Are you being screwed?
The cover of the current Rolling Stone magazine (Dec 14 issue) invites readers to discover “How the Super-Rich are Screwing America.”
Inside, we find the less-provocatively titled article,”The Great Wealth Transfer” by Paul Krugman, a leading economist and columnist for The New York Times. In it, Krugman explains how the wages of most Americans have fallen behind inflation, while the wealthiest 1% of the population now has more than five times the wealth they had just a generation ago.
Does it matter that some people (ok, a very, very small number of people) are getting ahead (ok, way, way ahead) while most of us stand still or fall behind where we were 10 or 20 years ago?
I guess that depends on your point of view. If you’re someone who’s getting ahead, or planning on getting ahead, then maybe you look up to the super-rich with a mixture of admiration and envy”you want to be them. But as Paul Krugman points out, “America actually has less social mobility than other advanced countries…. Not only can few Americans hope to join the ranks of the rich, no matter how well educated or hardworking they may be”their opportunities to do so are actually shrinking. As best we can tell, pretax incomes are now as unequally distributed as they were in the 1920s…”
And if you are not one of those aspiring to be super-rich, then I think it rankles even more. Why should some people, working the same eight or nine-hour workday, make 1,278 times more than you do? Well, that’s exactly how it is at Wal-mart. The average salary for non-supervisory employees is about $18,000 (many of them without health benefits). The chairman of Wal-mart, however, makes $23 million a year, plus an abundance of perks. This isn’t inherited wealth; he works for it, just like anyone else works for their wages. (Those who don’t work, and get their income from dividends and capital gains, are even further ahead, thanks to recent tax cuts on those items.)
Well, so who cares? The rich get even richer, same old story, right? Well, not quite. The rapidly growing wealth of the super-wealthy is coming from somewhere. Turns out it’s coming from you.
Paul Krugman writes, “All indicators of the status of ordinary Americans”poverty rates, family incomes, the number of people without health insurance”show that most of us were worse off in 2005 than we were in 2000, and there’s little reason to think that 2006 will be much better.” So this is ‘the great wealth transfer’: the wealth is leaving the middle and working classes, and trickling up to join its friends at the top.
But this isn’t an irreversible state of affairs. America is still a democracy (isn’t it?) and we the people can choose how we want it to be. To quote John Lennon,
and so this is Christmas (war is over…)
for weak and for strong (…if you want it)
the rich and the poor ones
the road is so long.
Wisest thing anyone has said on this blog.

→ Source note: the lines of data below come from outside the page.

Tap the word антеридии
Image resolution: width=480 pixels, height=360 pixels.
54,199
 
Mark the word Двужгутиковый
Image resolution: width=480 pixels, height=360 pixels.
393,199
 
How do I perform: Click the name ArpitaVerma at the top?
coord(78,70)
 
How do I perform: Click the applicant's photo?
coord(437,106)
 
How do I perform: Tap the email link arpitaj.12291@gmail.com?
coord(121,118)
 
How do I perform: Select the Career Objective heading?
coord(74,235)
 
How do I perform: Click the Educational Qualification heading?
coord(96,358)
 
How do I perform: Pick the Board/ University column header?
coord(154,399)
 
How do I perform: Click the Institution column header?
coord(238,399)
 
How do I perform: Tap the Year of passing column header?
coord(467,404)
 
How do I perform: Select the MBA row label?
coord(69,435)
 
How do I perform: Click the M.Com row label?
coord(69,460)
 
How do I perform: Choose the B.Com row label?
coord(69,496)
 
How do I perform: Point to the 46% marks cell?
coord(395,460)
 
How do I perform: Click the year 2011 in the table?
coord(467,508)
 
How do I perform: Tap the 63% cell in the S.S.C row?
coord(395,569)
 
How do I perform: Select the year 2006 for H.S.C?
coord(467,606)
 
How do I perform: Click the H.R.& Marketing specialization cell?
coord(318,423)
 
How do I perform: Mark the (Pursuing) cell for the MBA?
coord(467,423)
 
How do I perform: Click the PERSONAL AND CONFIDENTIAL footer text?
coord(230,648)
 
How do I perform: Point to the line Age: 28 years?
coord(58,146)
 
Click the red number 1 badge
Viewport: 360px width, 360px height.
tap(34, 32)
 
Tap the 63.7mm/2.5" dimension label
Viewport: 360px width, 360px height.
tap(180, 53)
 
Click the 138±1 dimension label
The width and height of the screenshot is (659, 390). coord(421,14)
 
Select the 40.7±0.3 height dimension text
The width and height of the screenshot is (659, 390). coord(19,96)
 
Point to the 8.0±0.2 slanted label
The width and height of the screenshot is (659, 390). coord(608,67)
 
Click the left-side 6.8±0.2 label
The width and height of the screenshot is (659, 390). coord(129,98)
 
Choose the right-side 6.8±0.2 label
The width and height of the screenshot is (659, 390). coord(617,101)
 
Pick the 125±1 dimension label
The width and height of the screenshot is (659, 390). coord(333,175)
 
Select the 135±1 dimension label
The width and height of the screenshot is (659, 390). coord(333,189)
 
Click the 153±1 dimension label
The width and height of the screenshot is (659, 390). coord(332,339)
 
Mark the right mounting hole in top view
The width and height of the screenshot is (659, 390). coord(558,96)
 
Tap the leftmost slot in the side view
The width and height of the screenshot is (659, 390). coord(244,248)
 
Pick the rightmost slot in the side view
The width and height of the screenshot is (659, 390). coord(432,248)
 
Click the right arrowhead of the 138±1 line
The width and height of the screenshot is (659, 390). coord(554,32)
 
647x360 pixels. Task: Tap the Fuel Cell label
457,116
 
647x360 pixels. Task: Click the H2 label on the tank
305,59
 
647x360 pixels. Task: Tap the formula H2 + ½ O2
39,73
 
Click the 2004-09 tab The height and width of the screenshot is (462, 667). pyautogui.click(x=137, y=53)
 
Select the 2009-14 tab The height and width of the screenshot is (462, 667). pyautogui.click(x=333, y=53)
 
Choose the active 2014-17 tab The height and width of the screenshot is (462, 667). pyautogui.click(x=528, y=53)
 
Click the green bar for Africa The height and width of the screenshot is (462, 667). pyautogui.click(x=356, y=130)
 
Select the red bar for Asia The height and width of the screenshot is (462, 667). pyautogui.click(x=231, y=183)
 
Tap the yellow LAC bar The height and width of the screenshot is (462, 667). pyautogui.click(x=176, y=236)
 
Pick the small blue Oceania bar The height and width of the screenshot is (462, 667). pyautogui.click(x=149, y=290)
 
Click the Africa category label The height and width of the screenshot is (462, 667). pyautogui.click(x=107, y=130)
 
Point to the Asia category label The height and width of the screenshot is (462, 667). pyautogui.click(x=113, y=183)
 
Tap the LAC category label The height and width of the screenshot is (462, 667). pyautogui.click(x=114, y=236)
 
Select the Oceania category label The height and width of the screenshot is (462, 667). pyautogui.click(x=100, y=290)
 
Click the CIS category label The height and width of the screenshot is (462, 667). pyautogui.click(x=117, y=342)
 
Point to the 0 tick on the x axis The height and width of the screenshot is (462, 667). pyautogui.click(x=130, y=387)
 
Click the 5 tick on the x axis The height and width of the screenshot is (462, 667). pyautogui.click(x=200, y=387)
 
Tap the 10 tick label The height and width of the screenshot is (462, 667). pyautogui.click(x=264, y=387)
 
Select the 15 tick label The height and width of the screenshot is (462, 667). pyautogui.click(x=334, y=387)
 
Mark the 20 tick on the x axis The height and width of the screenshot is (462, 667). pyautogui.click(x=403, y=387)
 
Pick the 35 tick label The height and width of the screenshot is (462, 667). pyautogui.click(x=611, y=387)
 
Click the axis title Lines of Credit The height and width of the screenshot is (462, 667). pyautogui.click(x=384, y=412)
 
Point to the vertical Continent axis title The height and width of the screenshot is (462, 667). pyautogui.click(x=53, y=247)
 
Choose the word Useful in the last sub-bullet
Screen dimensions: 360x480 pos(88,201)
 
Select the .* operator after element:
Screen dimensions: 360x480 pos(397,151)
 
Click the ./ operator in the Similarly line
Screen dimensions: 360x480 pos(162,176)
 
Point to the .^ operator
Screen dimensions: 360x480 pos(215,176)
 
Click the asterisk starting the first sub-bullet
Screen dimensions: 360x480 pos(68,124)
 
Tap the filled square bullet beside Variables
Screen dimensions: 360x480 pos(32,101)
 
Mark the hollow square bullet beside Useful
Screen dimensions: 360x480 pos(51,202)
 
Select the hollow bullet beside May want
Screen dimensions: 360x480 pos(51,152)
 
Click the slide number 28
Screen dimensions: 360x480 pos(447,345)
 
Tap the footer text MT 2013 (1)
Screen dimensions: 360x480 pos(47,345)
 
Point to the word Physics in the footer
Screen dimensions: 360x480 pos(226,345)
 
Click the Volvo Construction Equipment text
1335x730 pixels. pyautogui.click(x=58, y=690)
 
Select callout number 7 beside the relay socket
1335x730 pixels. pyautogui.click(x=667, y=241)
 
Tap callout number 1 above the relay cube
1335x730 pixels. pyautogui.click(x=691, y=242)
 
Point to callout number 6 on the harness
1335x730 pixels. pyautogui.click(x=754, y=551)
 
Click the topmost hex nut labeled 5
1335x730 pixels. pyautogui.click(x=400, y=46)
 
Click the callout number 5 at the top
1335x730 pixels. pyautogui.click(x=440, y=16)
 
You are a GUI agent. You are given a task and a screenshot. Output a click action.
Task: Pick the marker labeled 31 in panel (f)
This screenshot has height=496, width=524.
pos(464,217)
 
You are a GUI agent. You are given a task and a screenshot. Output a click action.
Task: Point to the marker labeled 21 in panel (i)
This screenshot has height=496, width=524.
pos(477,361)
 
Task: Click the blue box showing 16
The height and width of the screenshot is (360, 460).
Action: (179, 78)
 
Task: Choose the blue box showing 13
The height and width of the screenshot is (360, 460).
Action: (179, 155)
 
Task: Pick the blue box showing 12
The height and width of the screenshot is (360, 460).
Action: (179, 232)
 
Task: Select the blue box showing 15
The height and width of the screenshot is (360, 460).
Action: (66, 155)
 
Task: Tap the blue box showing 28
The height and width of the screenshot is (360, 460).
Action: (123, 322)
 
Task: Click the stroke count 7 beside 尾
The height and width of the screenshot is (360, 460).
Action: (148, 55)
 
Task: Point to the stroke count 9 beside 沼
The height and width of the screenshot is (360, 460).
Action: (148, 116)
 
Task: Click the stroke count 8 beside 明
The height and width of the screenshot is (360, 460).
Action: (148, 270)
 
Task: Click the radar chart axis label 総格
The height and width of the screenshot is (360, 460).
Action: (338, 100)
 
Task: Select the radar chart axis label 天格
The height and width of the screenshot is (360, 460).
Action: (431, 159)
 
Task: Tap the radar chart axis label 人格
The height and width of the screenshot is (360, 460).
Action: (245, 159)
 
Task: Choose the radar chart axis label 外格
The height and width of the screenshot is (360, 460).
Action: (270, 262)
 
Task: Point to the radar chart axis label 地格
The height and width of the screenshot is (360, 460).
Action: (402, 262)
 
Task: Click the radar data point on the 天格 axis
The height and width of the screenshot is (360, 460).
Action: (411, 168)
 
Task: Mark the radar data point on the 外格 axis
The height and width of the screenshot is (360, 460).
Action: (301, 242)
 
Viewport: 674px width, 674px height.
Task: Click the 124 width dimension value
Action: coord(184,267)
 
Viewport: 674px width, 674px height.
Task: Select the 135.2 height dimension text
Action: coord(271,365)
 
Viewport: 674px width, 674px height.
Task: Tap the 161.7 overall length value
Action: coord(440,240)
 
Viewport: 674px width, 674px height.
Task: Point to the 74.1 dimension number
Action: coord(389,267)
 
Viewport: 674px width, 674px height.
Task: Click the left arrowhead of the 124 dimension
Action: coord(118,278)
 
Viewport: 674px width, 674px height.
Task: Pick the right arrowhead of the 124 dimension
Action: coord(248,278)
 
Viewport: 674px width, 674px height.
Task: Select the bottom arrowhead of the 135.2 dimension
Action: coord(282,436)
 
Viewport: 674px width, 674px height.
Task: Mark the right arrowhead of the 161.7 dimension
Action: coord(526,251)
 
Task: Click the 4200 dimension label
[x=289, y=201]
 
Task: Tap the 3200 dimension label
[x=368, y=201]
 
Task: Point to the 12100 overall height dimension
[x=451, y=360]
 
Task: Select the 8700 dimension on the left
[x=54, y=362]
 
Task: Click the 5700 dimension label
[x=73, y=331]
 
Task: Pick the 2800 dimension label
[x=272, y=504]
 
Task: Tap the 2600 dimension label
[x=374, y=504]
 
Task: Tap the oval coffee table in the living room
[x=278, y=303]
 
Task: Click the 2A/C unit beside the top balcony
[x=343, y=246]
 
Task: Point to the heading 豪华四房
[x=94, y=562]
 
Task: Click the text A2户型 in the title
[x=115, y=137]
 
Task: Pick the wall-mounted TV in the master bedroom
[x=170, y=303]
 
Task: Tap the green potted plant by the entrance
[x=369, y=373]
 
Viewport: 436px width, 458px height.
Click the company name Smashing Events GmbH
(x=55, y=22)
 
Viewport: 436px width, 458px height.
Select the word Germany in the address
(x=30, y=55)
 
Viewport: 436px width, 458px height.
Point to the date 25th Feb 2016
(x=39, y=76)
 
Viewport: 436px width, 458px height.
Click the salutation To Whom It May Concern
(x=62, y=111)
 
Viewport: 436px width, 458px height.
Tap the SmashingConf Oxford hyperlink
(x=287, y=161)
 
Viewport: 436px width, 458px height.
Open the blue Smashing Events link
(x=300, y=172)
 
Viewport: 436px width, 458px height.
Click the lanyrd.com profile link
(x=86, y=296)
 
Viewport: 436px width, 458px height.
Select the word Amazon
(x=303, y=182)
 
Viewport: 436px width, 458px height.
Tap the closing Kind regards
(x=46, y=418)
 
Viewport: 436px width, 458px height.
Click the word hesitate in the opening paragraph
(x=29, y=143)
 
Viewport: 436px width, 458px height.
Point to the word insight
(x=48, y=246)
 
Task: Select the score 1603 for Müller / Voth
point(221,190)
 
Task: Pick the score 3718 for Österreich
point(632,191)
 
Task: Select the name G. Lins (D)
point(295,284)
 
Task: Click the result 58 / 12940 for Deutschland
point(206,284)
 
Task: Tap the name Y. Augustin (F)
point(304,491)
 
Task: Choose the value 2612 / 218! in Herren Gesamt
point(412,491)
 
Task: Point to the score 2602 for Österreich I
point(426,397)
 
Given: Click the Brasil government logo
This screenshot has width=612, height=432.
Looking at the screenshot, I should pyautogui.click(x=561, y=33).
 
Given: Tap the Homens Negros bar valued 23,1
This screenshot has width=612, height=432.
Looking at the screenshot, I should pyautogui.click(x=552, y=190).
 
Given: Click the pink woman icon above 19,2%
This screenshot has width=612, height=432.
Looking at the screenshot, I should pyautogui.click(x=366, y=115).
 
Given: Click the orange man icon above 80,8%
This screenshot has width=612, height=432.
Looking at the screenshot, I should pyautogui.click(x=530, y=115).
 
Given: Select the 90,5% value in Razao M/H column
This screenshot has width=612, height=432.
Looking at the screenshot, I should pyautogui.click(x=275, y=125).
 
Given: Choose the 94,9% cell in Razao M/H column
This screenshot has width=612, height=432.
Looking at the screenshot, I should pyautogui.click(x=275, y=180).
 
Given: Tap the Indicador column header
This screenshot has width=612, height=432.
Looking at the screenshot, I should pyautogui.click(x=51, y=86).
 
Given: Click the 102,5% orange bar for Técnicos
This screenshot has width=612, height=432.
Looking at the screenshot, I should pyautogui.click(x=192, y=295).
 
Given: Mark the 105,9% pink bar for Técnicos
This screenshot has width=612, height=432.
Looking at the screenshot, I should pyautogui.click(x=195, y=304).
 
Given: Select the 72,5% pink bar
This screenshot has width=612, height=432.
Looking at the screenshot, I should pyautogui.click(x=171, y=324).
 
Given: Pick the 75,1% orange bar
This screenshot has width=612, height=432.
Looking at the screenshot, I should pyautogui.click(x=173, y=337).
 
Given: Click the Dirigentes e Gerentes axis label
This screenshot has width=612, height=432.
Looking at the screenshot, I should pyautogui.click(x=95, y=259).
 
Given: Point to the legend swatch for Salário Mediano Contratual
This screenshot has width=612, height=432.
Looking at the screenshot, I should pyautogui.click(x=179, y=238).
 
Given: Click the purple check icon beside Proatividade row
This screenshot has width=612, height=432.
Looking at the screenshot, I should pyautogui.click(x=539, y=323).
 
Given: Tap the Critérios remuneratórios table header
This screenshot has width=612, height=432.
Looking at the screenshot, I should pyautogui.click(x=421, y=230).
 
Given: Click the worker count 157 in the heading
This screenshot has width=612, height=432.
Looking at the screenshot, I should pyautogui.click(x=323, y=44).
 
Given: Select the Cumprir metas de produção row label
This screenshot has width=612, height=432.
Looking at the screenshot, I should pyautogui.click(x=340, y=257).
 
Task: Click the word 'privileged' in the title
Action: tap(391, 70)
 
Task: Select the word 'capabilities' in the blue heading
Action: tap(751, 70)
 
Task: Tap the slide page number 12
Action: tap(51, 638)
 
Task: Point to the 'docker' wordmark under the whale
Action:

Good for you.
My buddy just showed us this post. Good going kid. Glad someone is sticking up for common decency and democratic priniciples.
With you around, Gravatar won’t mean GR(EED)AVATAR(GOD).
I understand your point about “this is a democracy, can’t you just vote it for yourself”…..well this is exactly what one of our founding father’s meant when asked what kind of government they had created when they responded “It is a democracy, if you can keep it”.
I believe that was a warning not to be greedy about it all. Vote for opportunity, but don’t forget to make people work for it. (give them the ladder, but require them to climb it themsleves)
The problem otherwise is one we see too clearly cause the problems with socialism (or communism) where no one has an incentive to do anything and guess what….no one does.
No, the problem in the USA is quite the opposite….our country as a whole is providing less value to the world, and we are losing our pay it. We are in horrible debt, not just the government debt, but our trade debt…and the world is currently keeping our currency afloat…the only reason the world needs us right now (for the most part) is because we are the big consumers…and if they want to become the big providers, they need consumers until their own consusumers come up to speed. (and they are at an amazing rate) Once we lose our mantel as largest consumer, we are finished….cell phones will come with Chinese written on them and we will have to learn to deal with that and many other things. (and BTW, our dollar will be worthless and everything will be expensive.
We are suffering the redistribution of wealth that occures with shrinking wealth….and the average person isn’t a wealth conserver, but rather a credit user….so they are on the wrong side of the coin. (teach people to save and you will have half your problems you describe licked…..teach them to “vote the money from Peter to pay Paul” is not the solution because unfortunately, what we need from the global perspective right now is more value per person not just “reajusting the chairs on the deck of the Titanic”.
Our “free trade” policies have set us up for this, and lest us not forget, this was also voted on in the past. (let’s not forget that “great sucking sound” predected by Perot…..so it was from Asia instead of Mexico….same problem)
Featured this week in “Carnival of the Insanities” item 22
http://drsanity.blogspot.com/2006/12/carnival-of-insanities_10.html
Bigqueue: regarding that great sucking sound quote … Perot himself fired Americans and offshored almost all the jobs in his company to India too. What a freakin hypocrite! And to think I voted for him!